U.S. patent application number 10/241643 was filed with the patent office on 2004-03-18 for muffling structure for pneumatic tool.
This patent application is currently assigned to Tranmax Machinery Co., Ltd.. Invention is credited to Chen, Hsin-Chi.
Application Number | 20040050041 10/241643 |
Document ID | / |
Family ID | 32510395 |
Filed Date | 2004-03-18 |
United States Patent
Application |
20040050041 |
Kind Code |
A1 |
Chen, Hsin-Chi |
March 18, 2004 |
Muffling structure for pneumatic tool
Abstract
Muffling structure for pneumatic tool, which is mounted at an
opening of an exhaust end of gas exhaust passage of the pneumatic
tool. The muffling structure includes a cock body having a body
section. One end face of the body section is recessed to form a
receptacle communicating with the gas exhaust passage of the
pneumatic tool. At least one through hole is formed through a close
end of the receptacle to the other end face of the body section to
communicate the receptacle with outer side of the pneumatic tool.

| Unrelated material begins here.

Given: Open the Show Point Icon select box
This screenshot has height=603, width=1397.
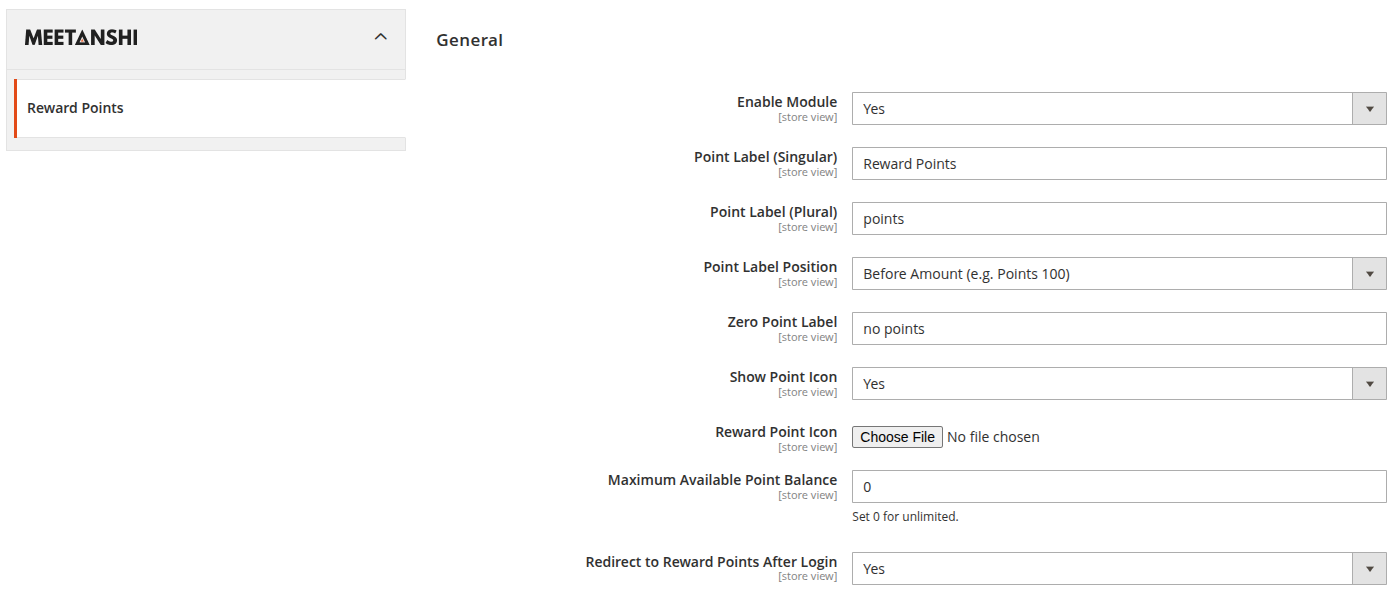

The muffling structure further includes at least one muffling fiber
body plugged in the receptacle. The muffling fiber body is formed
with multiple fine voids for the gas to pass through the muffling
fiber body.
Inventors: |
Chen, Hsin-Chi; (Tai-Ping
City, TW) |
Correspondence
Address: |
TROXELL
ONE SKYLINE PLACE
SUITE 1404
5205 LEESBURG PIKE
FALLS CHURCH
VA
22041
US
|
Assignee: |
Tranmax Machinery Co., Ltd.
|
Family ID: |
32510395 |
Appl. No.: |
10/241643 |
Filed: |
September 12, 2002 |
Current U.S.
Class: |
60/407 |
Current CPC
Class: |
B25F 5/00 20130101; Y10S
173/02 20130101 |
Class at
Publication: |
060/407 |
International
Class: |
F16D 031/02 |
Claims
What is claimed is:
1. Muffling structure for pneumatic tool, which is mounted at an
opening of an exhaust end of gas exhaust passage of the pneumatic
tool, comprising: a cock body having a body section, one end face
of the body section being recessed to form a receptacle
communicating with the gas exhaust passage of the pneumatic tool,
at least one through hole being formed through a close end of the
receptacle to the other end face of the body section to communicate
the receptacle with outer side of the pneumatic tool; and at least
one muffling fiber body plugged in the receptacle, the muffling
fiber body being formed with multiple fine voids for the gas to
pass through the muffling fiber body.
2. Muffling structure for pneumatic tool as claimed in claim 1,
wherein the receptacle has a predetermined inner diameter larger
than the inner diameter of the gas exhaust passage of the pneumatic
tool.
3. Muffling structure for pneumatic tool as claimed in claim 2,
wherein the muffling fiber body has a profile complementary to the
profile of the receptacle, the outer diameter of the muffling fiber
body being equal to the inner diameter of the receptacle.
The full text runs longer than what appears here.